Fondazione Zeffirelli ospita Giornata contro leucemie: Ail Firenze sceglie opera Bernabei per rappresentare il momento 

Sarà il Centro internazionale per le arti dello spettacolo della Fondazione Franco Zeffirelli ad ospitare domani, mercoledì 20 giugno, per la sezione fiorentina, la Giornata nazionale contro leucemie, linfomi e mieloma.

La Giornata, promossa dall’Associazione italiana contro le leucemie, linfomi e mieloma, e posta sotto l’Alto Patronato del presidente della Repubblica, rappresenta un’occasione molto importante per promuovere l’attenzione e l’informazione sulla cura delle malattie del sangue, sottolineando i grandi progressi della ricerca scientifica e delle terapie.

L’evento fiorentino sarà patrocinato da Regione Toscana e Comune di Firenze e sarà realizzato grazie alla generosità di due aziende. Per rappresentare simbolicamente questo momento Ail Firenze ha scelto un’opera di Pietro Antonio Bernabei, medico ematologo da sempre e studioso anche di pittura. L’opera, che sarà messa all’asta nel corso della serata, rappresenta un invito alla speranza riposta nella ricerca scientifica nel trovare soluzioni alle manifestazioni patologiche delle malattie del sangue e, come afferma lo stesso Bernabei, “si sviluppa intorno al valore estetico dell’immagine biologica nel contesto di ‘Bioarte'”, termine coniato dallo stesso ematologo per indicare l’ambito di contaminazione tra arte e scienze della vita.

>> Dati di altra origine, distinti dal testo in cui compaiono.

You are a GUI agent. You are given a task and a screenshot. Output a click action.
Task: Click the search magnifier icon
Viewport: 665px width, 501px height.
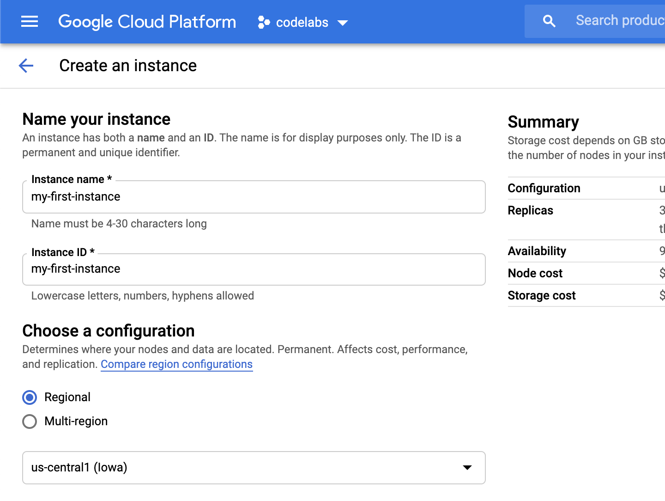549,21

Dalle 17.30 previste visite al Museo Zeffirelli, alle ore 18.30 sono in programma i saluti istituzionali con l’intervento del professor Pierluigi Rossi Ferrini e alle 19 un light dinner nella corte interna di Palazzo San Firenze. Durante la serata, condotta da Anna Maria Tossani, ci sarà anche l’esibizione Bandierai degli Uffizi. L’evento sarà anche un’occasione di raccolta fondi da destinare alle attività dell’Ail.